In February 2014, we launched our 'Clinical Map Initiative', which outlines certain corporate goals and objectives to advance our microRNA therapeutics pipeline over the next several years. Specifically, we intend to demonstrate human proof-of-concept results in the Phase I clinical study of RG-101 by the end of 2014, initiate a Phase I clinical study of RG-012 for the treatment of Alport Syndrome in the first half of 2015 and nominate a third microRNA candidate for clinical development by the end of 2014. In order to achieve these objectives, we intend to maintain a strong financial position and end 2014 with at least $75.0 million in cash, cash equivalents and short-term investments.

On July 22, 2013, we completed a public offering whereby we sold 5,175,000 shares of common stock at $9.50 per share and received net proceeds of $45.8 million, after deducting underwriting discounts, commissions and other offering expenses.

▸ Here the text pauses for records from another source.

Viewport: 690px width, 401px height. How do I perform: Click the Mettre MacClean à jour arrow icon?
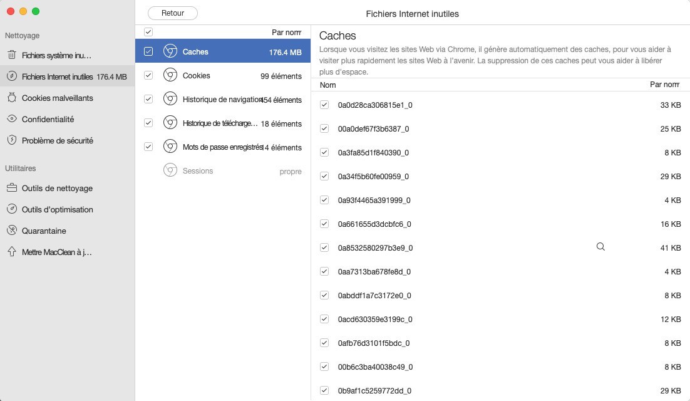pos(11,252)
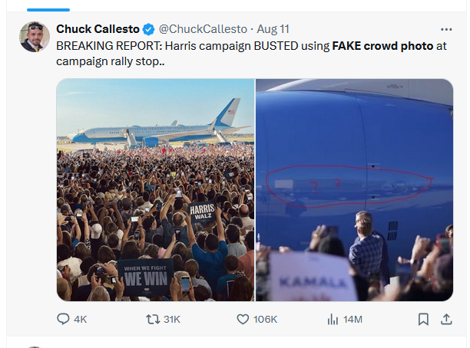Image resolution: width=470 pixels, height=348 pixels.
Task: Open view analytics bar-chart icon
Action: click(333, 319)
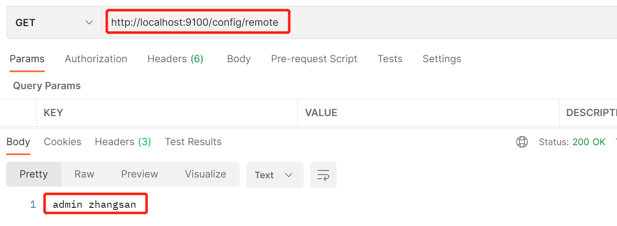Image resolution: width=617 pixels, height=226 pixels.
Task: Open the request Headers (6) tab
Action: tap(175, 59)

On October 10, 2012, we completed our initial public offering whereby we issued and sold 11,250,000 shares of common stock at a public offering price of $4.00 per share, resulting in net proceeds to us of approximately $39.5 million. Concurrently with the completion of our initial public offering on October 10, 2012, $5.0 million of outstanding principal plus accrued interest of $0.8 million underlying a convertible note that we issued to GSK in April 2008 and amended and restated in July 2012, together with $5.0 million of outstanding principal plus accrued interest of $25,000 underlying a convertible note that we issued to Biogen Idec in August 2012, was automatically converted upon the closing of our initial public offering into an aggregate of 2,703,269 shares of our common stock. Upon the closing of our initial public offering, all shares of our outstanding convertible preferred stock automatically converted into an aggregate of 13,699,999 shares of common stock. On October 23, 2012, the underwriters for our initial public offering partially exercised an over-allotment option to purchase 1,480,982 shares of our common stock at $4.00 per share, resulting in net proceeds to us of approximately $5.5 million.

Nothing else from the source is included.